Sunday, July 16, 2006
Last month Vincent Ferrari recorded the last five minutes of his attempt to cancel an AOL account. Not since Linda Tripp chatted with Monica Lewinsky has a recorded phone call attracted so much attention. The AOL customer service representative first tried to tell Ferrari he was making a terrible mistake, and then scolded him vigorously when Ferrari repeatedly requested that he "cancel the account."
Ferrari posted the phone call to his blog, Insignificantthoughts.com, where it was picked up by myriad other blogs and Web sites. He since has appeared on CNN and the "Today" show to talk about the phenomenon of the phone call and the frustration of customer service.
At almost the same time, Brian Finkelstein, the Washington writer of Snakesonablog.com, had a video camera running when a Comcast technician fell asleep on his couch during a service call. He posted the video to his blog and to Youtube.com, where hundreds of thousands saw it.
Ben Popken, editor of the Web site Consumerist.com has been tracking both stories and says audio-visual evidence put together by customers is going to shame companies into better service.
"Previously, you could make it up in volume; what was one bad call in the bucket?" Popken says. "Well, if that one customer happened to have a video camera running, that one call could be the story du jour on CNBC."
Popken and other customer-service experts offered some tips on getting satisfaction with a consumer complaint.
· Be polite, persistent and stick to the facts, Popken says. "At the very least, keep a written log of who you speak with, when, and what was covered and agreed upon during the conversation. That way if anything goes wrong, you have a log to fall back upon."
· Before you start taping a customer-service call, check with the laws for your state. Some states, including Maryland, require both parties to consent to taping a phone call. "You don't want to get in trouble for recording in a two-party state," says consumer advocate Edgar Dworsky of Consumerworld.org. "You can start your conversation: 'Let me advise you, this phone call is being recorded.' "

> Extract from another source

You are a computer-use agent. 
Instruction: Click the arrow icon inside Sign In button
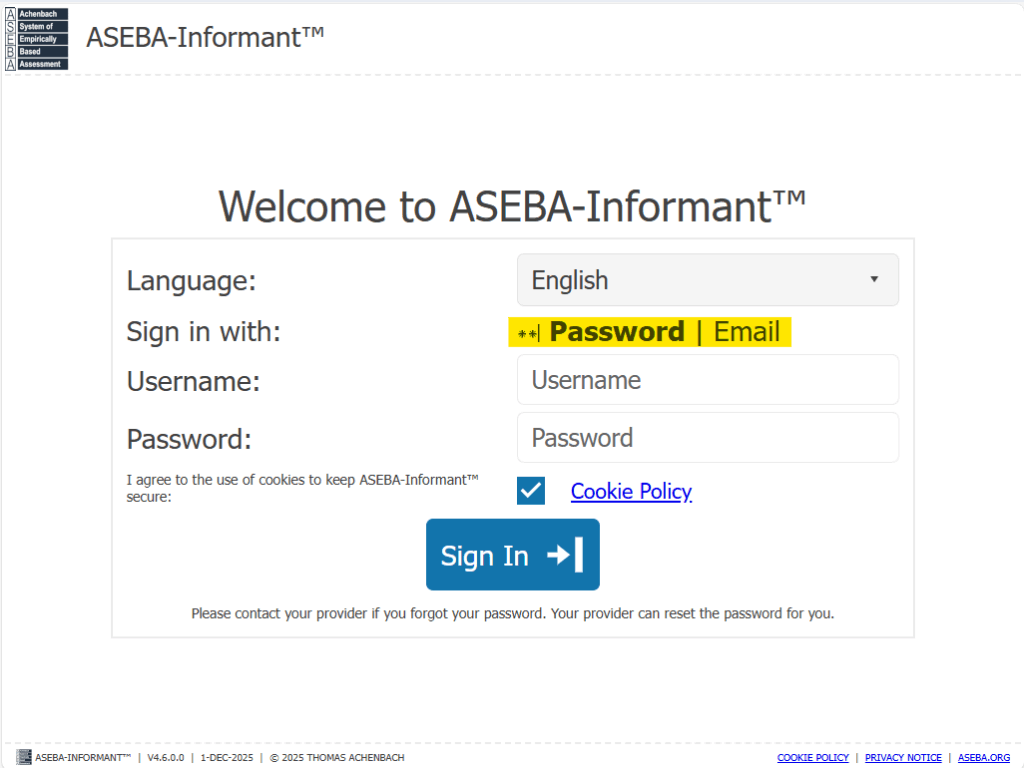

· Don't be afraid to go to the top. Do some Internet sleuthing and find the phone number for the corporate headquarters. Call and ask to be transferred to the chief executive officer. You'll likely get a voice mail or executive assistant, but that's okay, Popken says: "State your case clearly and concisely and you can obtain the Holy Grail, a call back from someone on the executive customer service team, a person equipped with near superhuman powers to effect real change."
· If you can't get satisfaction from the company, you still have options, Dworsky says. A former Massachusetts assistant attorney general in consumer protection and consumer education consultant for the Federal Trade Commission, Dworsky recommends making a complaint with your state consumer affairs bureau or attorney general's office, as they have the power to enforce sanctions or begin investigations if they get enough complaints. The Department of Consumer & Regulatory Affairs ( http://www.dcra.dc.gov/ ) is the consumer watchdog for the District.

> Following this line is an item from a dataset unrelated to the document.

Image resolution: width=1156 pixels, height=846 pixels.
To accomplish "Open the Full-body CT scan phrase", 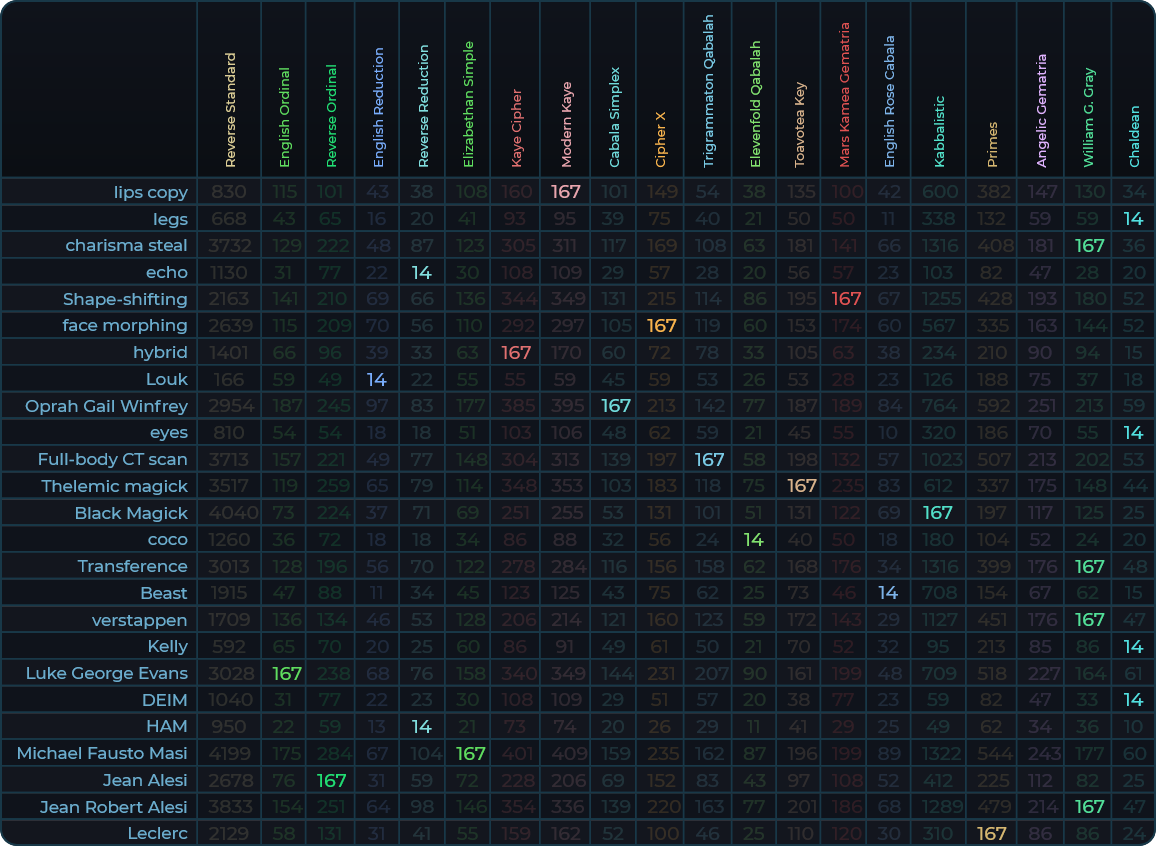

· Dworsky also recommends making any big purchase on a credit card in order to protect yourself if there's a problem with the item. He also says some gold and platinum cards provide extended warranties for free. "You would have to be nuts if you didn't use a credit card to buy a big-screen TV or to buy an appliance," he says.
· Take your message to the people. Web sites like Consumerist.com, Complaints.com, Angieslist.com, Apartmentratings.com and the Aviation Consumer Protection Division home page ( http://airconsumer.ost.dot.gov/problems.htm ) allow consumers to rate services and air grievances. Roland Rust of the Center for Excellence in Service at the University of Maryland's Robert H. Smith School of Business went this route when an airline gouged him on a flight to attend his father's funeral. "I thought that was appalling," he says. "So I went online and let them have it."